Tennessee Capitol Commission Votes To Remove Bust Of Confederate General And Other Military Figures
After hearing impassioned speeches from Black lawmakers, the Tennessee State Capitol Commission voted for the first time to remove the bust of Nathan Bedford Forrest.
And, in a last-minute vote, the group also voted to take out two other military figures from the capitol’s second floor.
The initial proposal — of removing Forrest— has been championed by Black Sen. Brenda Gilmore, D-Nashville, for years, as well as by activists.
“These monuments represent the values that unite us and the moral principles that guide our society,” Gilmore told the panel. “Nathan Beford Forrest does not represent the values of Tennessee.”
Forrest was a Confederate general and believed to be one of the first Grand Wizards of the Ku Klux Klan.
Gilmore explained how she feels every time she walks the hall of the state capitol and sees the bust.

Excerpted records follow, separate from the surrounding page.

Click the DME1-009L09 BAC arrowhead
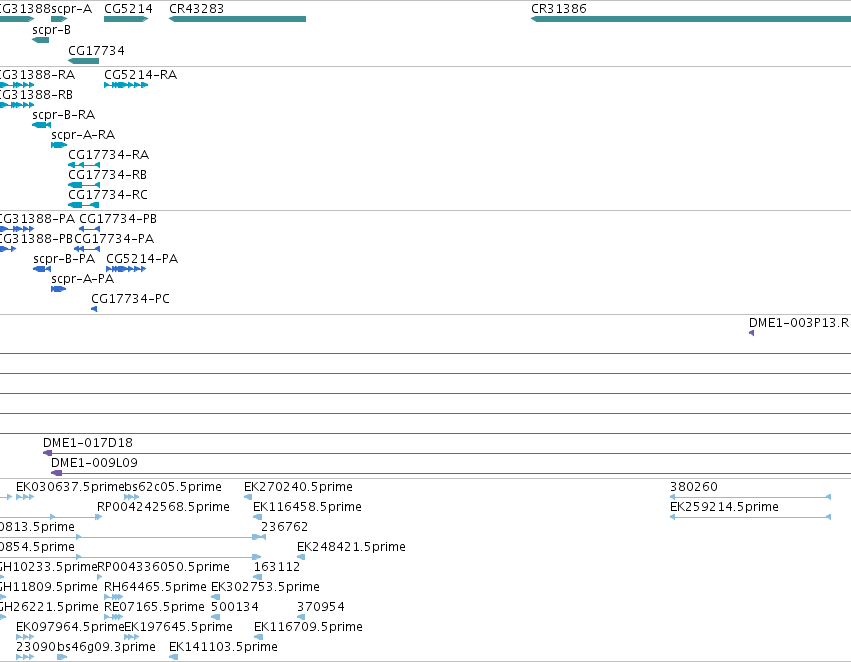851x662 pixels. pyautogui.click(x=56, y=473)
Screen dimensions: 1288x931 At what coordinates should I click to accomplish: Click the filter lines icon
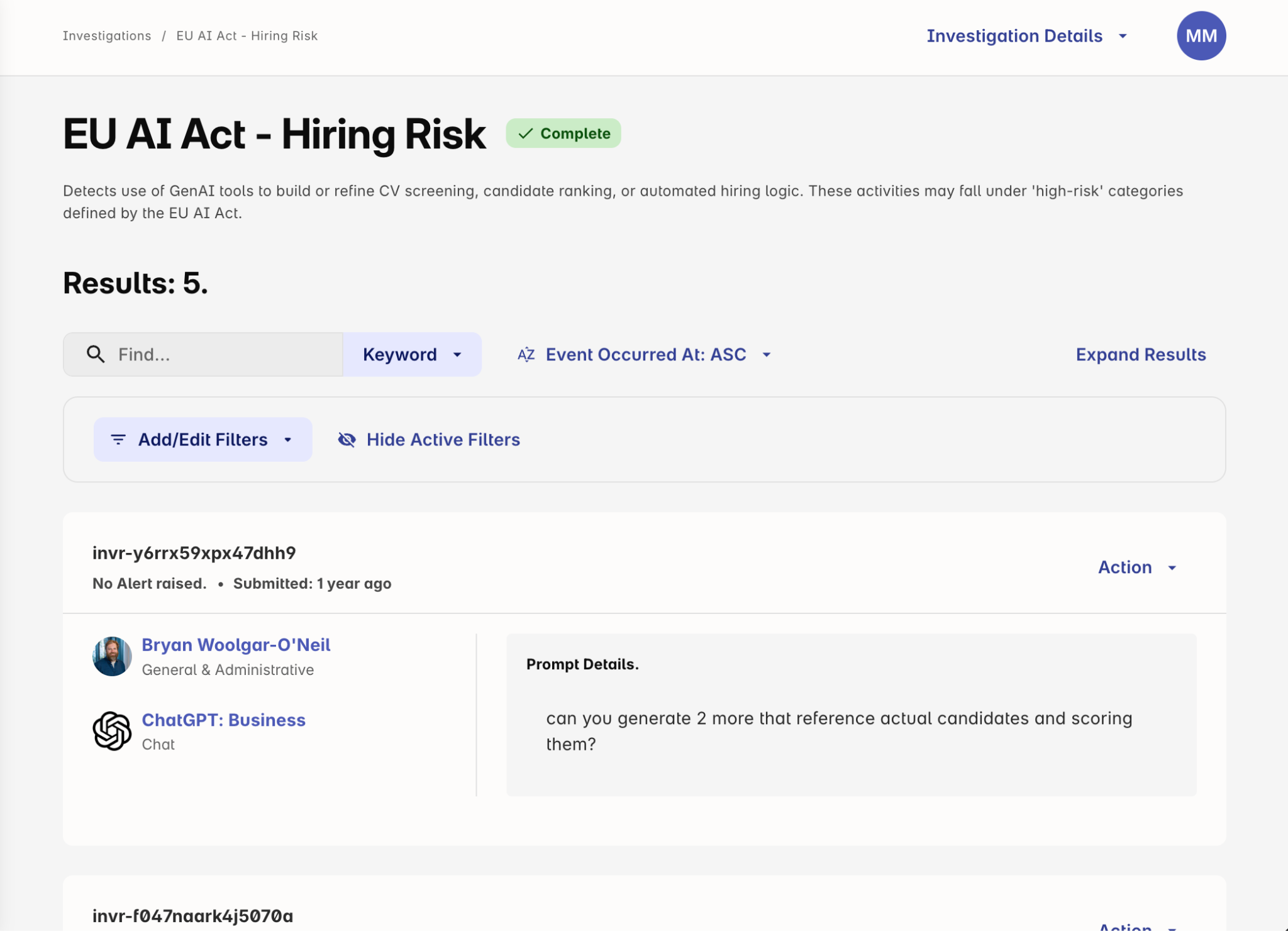(118, 439)
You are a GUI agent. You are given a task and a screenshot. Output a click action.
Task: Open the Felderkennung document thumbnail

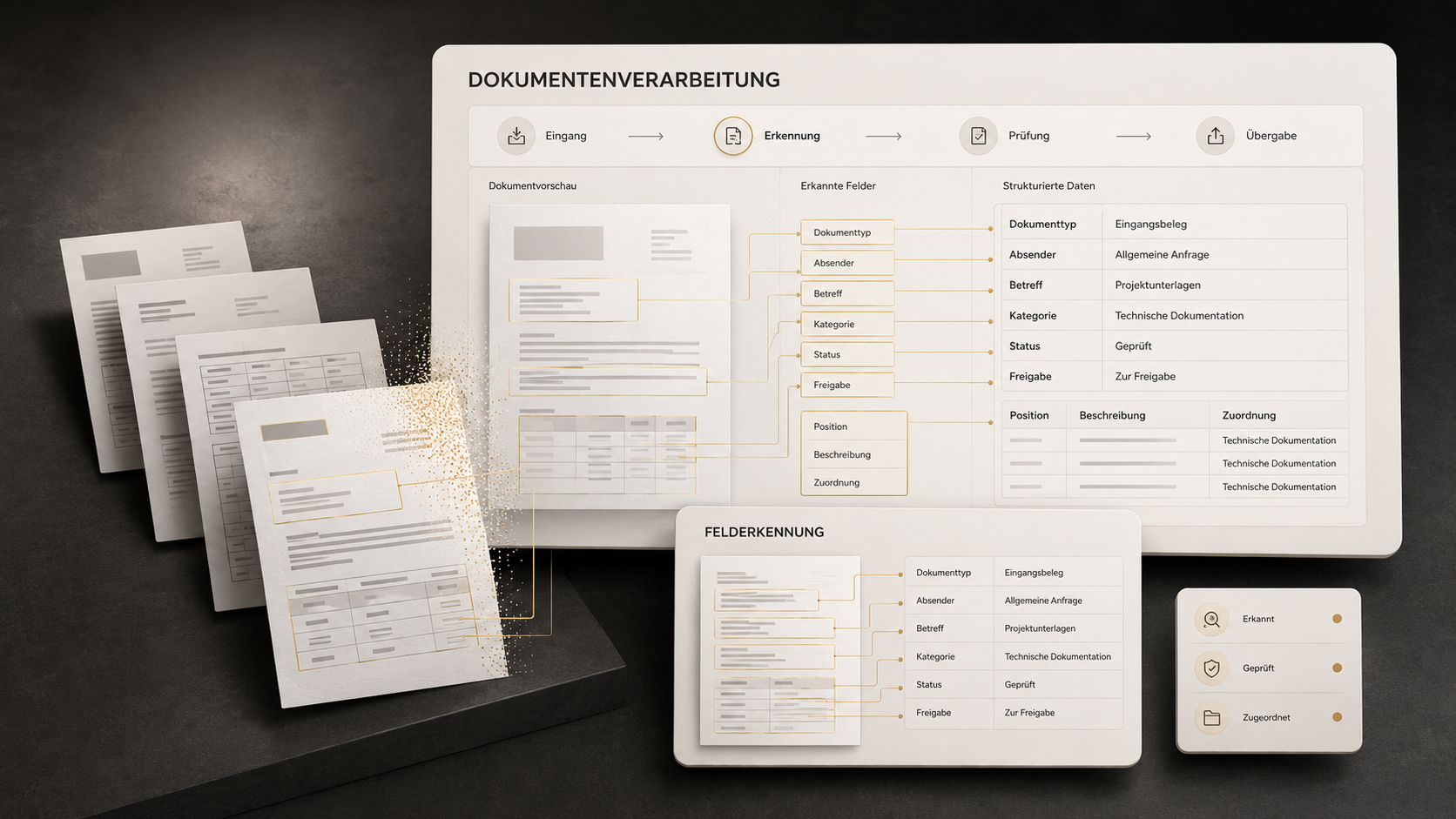click(x=780, y=650)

“Tears come to my eye every time I get off the elevator and look at the Forrest bust,” Gilmore said. “I could hear the bells and the cries of the 200 surrendered soldiers. Soldiers that were surrendered but where still slaughtered by his command.”
The Commission voted 9-2 for removal. A proposal presented by Comptroller Justin Wilson to remove all military figures out of the second floor of the state capitol was added to the initial proposal.

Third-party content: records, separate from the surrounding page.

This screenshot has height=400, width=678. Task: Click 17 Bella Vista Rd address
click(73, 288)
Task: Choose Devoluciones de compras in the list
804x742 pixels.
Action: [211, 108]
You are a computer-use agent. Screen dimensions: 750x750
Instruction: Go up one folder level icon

The three constitutional officers — who all voted against the removal in 2017 — voted for it.
Senate Majority Leader Jack Johnson and House Rep. Matthew Hill voted against the removal.
The petition will now go to the Tennessee Historical Commission for a final vote. They won't consider it until at least three months.

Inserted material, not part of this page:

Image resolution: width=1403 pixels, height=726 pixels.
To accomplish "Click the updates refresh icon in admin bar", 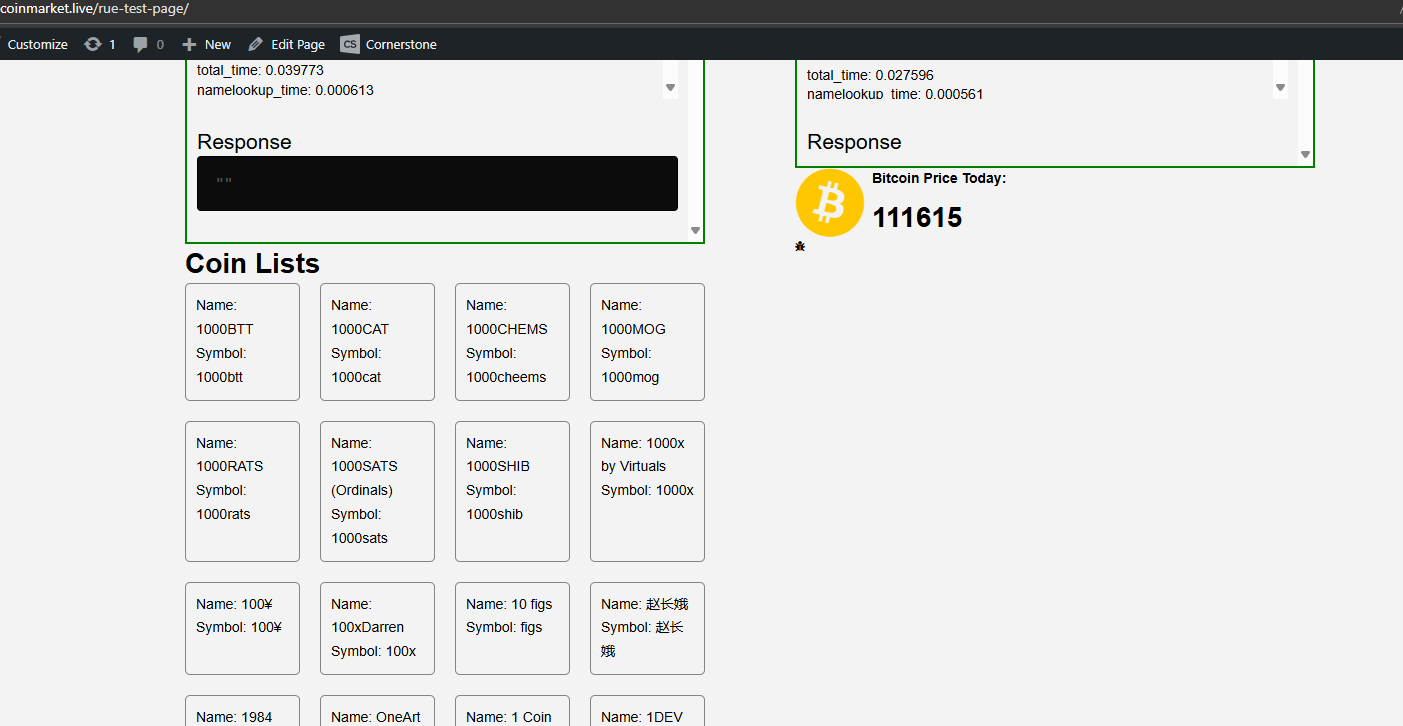I will [93, 44].
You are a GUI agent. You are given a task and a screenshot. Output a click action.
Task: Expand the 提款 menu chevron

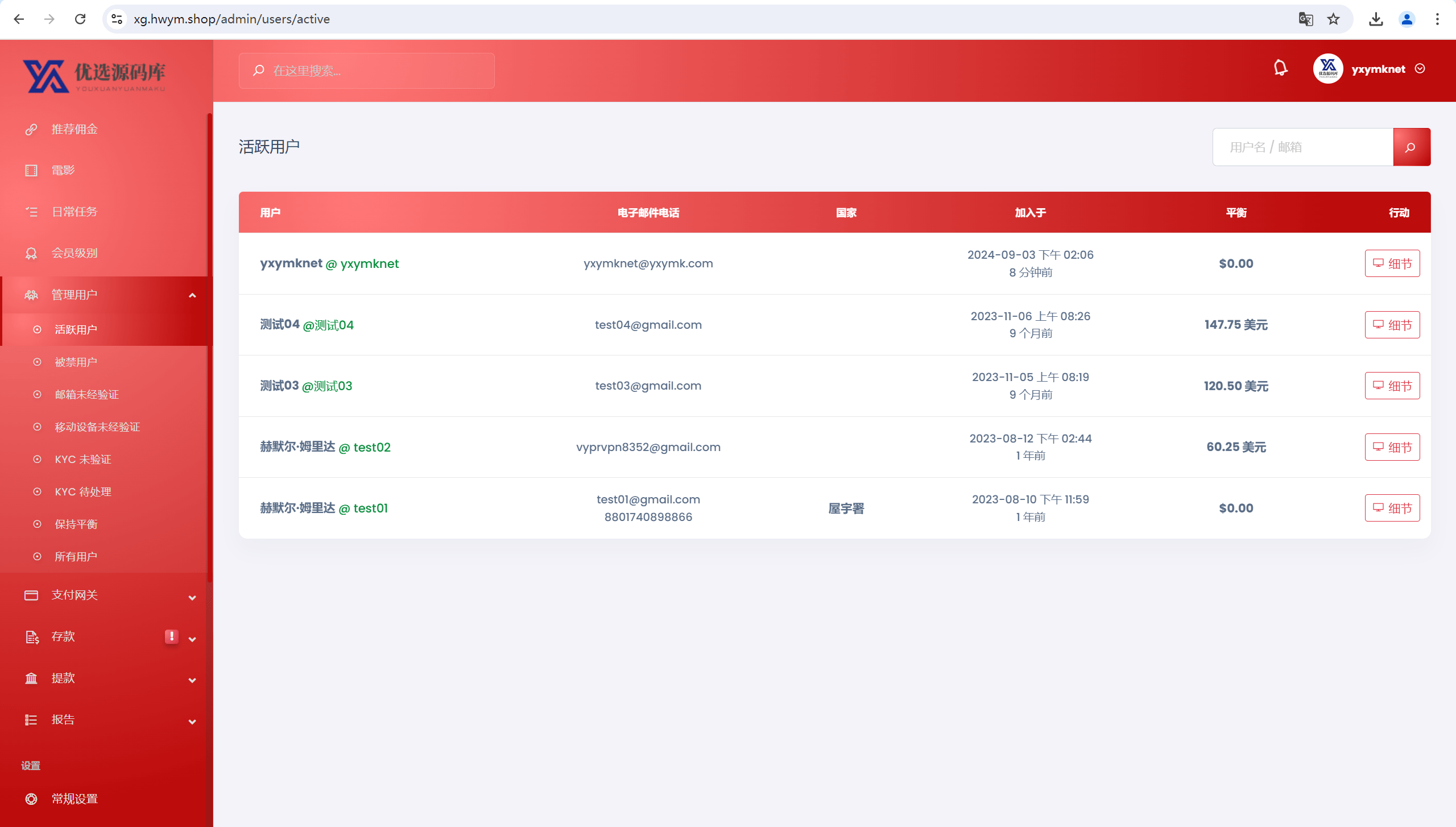(192, 680)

One of the reasons why the petition passed this year is due to the behind-the-scenes work that Gov. Bill Lee did to set up a vote.
He appointed two Black men, and reappointed a third Black man to the commission.
Hallerin Hill, a Black radio host and one of Gov. Bill Lee’s newest appointees, also voted for the removal. He pushed back against the argument that taking out the bust would erase history.
“This would not be a move to erase history, otherwise you wouldn’t spend a $160 million building a state-of-the-art, almost national worthy museum that enshrines in the museum a separate section for the Civil War,” Hill said.
But there were members that made their plead for the bust to stay.
Rep. Mike Sparks, R-Smyrna, and Sen. Joey Hensley, R-Hohenwald, asked the commission for the bust to stay.
Leader Johnson, who has a vote on the commission, said he polled members of the Senate and that 19 members said they wanted the bust to stay. He said his vote represented the will of the upper chamber.
“I’m not compelled to do that,” Johnson said. “I’m not compelled to poll my members and vote according to their wishes but I felt like it was important to have that conversation with all of the members of my body that I respect so much.”
Concerns About Lack Of Access To Meeting
The public was not allowed inside the room where the meeting took place, even though it was at a public building.
Only the press, state staff and lawmakers were allowed. A spokesman of the Commission chair told WPLN News the room could only be filled at half-capacity based on social distancing guidelines.
The meeting was streamed online.
Justin Jones, one of the activists who remained outside the room throughout the meeting, celebrated the decision.
“We’ve been fighting for this for five years,” Jones told WPLN News. “It’s a big victory for the movement, but is not enough. This is just one step forward.”